Entries from a data collection
/---
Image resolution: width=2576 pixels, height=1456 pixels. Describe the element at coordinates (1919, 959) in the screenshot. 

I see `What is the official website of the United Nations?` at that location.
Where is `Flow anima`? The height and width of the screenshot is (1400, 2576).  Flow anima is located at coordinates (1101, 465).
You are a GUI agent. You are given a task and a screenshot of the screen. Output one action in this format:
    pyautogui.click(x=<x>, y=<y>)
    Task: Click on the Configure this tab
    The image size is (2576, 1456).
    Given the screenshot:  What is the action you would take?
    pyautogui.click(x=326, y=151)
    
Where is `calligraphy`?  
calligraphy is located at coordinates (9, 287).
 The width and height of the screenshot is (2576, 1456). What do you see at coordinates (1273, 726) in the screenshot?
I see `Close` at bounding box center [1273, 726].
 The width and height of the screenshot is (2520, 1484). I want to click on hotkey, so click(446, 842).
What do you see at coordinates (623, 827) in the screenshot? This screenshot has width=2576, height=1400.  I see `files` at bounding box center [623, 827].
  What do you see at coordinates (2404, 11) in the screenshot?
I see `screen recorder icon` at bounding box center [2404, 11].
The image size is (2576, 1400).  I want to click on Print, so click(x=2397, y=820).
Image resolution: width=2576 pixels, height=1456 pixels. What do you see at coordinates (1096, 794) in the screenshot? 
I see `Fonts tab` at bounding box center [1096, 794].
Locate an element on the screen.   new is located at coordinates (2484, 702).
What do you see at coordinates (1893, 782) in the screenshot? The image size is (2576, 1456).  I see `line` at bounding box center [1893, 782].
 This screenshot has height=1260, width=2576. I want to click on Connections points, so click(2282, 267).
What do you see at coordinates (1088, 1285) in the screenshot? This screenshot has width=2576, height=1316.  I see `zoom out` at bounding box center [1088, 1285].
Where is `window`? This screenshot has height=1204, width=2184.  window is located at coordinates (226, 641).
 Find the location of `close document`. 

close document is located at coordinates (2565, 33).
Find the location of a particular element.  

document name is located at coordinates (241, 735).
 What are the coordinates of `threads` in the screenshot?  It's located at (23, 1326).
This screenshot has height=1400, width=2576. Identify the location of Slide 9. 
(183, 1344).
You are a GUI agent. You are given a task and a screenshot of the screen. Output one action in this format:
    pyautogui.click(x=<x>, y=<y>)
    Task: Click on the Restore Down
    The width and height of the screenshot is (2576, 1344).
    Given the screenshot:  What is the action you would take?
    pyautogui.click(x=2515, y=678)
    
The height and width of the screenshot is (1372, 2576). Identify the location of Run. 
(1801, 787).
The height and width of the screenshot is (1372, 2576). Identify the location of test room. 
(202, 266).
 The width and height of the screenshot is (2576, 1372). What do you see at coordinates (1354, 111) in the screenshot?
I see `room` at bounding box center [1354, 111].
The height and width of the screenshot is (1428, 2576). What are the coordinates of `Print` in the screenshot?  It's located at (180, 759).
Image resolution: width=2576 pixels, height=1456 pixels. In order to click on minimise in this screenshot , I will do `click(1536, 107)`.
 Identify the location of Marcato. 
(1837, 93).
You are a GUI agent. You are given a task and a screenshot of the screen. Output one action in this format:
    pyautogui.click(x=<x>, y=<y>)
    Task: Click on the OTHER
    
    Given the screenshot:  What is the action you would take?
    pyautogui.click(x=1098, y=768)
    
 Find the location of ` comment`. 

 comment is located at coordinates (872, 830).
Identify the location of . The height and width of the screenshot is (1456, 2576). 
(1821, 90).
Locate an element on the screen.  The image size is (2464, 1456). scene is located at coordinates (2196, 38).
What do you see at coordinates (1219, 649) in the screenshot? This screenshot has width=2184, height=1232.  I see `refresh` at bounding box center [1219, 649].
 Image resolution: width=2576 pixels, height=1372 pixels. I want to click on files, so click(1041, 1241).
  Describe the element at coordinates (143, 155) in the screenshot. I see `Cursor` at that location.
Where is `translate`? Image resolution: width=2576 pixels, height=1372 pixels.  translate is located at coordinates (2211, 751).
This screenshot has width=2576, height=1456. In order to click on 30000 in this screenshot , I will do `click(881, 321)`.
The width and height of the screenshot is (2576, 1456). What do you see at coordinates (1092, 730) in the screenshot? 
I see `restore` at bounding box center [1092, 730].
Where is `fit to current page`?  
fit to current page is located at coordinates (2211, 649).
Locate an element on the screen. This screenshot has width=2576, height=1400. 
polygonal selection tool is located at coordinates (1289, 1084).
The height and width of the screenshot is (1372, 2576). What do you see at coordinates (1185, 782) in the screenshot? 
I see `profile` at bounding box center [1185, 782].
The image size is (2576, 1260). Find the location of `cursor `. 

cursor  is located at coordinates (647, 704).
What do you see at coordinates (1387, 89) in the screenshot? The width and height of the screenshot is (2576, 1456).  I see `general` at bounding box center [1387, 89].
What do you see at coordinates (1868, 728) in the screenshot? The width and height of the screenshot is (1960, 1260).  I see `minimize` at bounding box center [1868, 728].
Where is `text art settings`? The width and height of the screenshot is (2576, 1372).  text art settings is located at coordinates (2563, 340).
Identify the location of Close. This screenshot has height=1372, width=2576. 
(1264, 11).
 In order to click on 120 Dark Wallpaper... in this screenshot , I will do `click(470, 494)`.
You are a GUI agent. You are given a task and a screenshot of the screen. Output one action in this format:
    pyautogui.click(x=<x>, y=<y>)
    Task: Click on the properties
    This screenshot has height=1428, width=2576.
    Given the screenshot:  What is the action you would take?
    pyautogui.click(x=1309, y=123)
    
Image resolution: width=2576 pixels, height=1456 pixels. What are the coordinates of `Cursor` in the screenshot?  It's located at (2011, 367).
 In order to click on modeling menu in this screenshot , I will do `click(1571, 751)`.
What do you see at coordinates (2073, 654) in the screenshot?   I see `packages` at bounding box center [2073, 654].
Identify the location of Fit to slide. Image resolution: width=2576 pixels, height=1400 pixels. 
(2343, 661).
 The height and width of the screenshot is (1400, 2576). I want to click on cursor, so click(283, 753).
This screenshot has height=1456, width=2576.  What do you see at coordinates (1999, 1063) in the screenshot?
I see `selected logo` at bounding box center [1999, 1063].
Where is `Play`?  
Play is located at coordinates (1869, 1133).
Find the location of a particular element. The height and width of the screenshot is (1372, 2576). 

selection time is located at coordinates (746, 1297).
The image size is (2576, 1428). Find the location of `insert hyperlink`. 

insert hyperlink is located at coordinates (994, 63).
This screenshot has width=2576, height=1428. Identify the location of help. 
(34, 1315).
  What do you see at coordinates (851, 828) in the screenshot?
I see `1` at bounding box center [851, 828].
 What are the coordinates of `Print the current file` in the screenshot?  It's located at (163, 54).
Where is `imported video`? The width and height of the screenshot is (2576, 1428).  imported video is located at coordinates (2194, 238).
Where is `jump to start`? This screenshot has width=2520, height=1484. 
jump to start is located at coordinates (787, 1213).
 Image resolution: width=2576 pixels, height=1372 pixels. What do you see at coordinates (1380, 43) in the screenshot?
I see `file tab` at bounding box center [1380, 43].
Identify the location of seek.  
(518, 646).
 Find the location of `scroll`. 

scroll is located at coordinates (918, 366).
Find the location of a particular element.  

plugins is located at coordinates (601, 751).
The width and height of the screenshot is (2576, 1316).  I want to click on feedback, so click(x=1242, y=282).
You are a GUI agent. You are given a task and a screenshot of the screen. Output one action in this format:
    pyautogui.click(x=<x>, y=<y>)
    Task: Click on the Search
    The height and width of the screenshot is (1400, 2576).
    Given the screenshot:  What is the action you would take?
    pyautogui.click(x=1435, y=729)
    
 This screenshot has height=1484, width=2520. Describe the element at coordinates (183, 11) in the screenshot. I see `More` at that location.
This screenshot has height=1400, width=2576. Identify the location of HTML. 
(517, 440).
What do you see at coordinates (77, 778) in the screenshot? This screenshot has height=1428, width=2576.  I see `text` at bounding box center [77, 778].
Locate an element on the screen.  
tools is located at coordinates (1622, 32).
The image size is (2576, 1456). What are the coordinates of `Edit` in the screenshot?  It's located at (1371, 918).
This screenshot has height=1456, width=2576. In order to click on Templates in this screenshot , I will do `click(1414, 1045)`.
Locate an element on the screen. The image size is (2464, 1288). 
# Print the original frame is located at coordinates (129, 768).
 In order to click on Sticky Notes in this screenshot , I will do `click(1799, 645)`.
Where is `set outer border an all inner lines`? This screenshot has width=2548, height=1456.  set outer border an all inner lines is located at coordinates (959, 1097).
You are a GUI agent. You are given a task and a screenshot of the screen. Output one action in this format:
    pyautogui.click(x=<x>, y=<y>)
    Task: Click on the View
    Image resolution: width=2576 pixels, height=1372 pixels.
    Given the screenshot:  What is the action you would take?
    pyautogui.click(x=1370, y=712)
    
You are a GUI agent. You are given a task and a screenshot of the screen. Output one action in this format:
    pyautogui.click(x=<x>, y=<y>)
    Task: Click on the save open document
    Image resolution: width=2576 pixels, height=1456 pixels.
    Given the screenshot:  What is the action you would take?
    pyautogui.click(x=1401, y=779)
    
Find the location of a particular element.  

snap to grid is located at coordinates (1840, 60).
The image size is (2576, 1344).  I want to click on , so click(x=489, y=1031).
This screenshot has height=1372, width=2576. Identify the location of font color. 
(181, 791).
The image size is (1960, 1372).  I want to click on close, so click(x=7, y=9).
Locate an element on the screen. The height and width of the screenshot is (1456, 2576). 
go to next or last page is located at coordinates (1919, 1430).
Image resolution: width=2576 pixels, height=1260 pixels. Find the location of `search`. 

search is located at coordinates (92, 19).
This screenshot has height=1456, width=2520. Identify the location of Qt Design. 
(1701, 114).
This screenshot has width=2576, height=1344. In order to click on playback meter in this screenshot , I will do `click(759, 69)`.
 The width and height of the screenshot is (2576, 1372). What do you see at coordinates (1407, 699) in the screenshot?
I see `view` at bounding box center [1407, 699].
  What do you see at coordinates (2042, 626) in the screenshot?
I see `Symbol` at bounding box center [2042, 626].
\---
● Brief: Turn the entry lines starting at the one containing "Identify the location of ." and ending at the one containing "polygonal selection tool" into a Markdown table with the columns Row and Entry line. Include both end lines and skip any blank lines.

● Problem solution:
| Row | Entry line |
|---|---|
| 1 | Identify the location of . The height and width of the screenshot is (1456, 2576).  |
| 2 | (1821, 90). |
| 3 | Locate an element on the screen.  The image size is (2464, 1456). scene is located at coordinates (2196, 38). |
| 4 | What do you see at coordinates (1219, 649) in the screenshot? This screenshot has width=2184, height=1232.  I see `refresh` at bounding box center [1219, 649]. |
| 5 |  Image resolution: width=2576 pixels, height=1372 pixels. I want to click on files, so click(1041, 1241). |
| 6 |   Describe the element at coordinates (143, 155) in the screenshot. I see `Cursor` at that location. |
| 7 | Where is `translate`? Image resolution: width=2576 pixels, height=1372 pixels.  translate is located at coordinates (2211, 751). |
| 8 | This screenshot has width=2576, height=1456. In order to click on 30000 in this screenshot , I will do `click(881, 321)`. |
| 9 | The width and height of the screenshot is (2576, 1456). What do you see at coordinates (1092, 730) in the screenshot?  |
| 10 | I see `restore` at bounding box center [1092, 730]. |
| 11 | Where is `fit to current page`?   |
| 12 | fit to current page is located at coordinates (2211, 649). |
| 13 | Locate an element on the screen. This screenshot has width=2576, height=1400.  |
| 14 | polygonal selection tool is located at coordinates (1289, 1084). |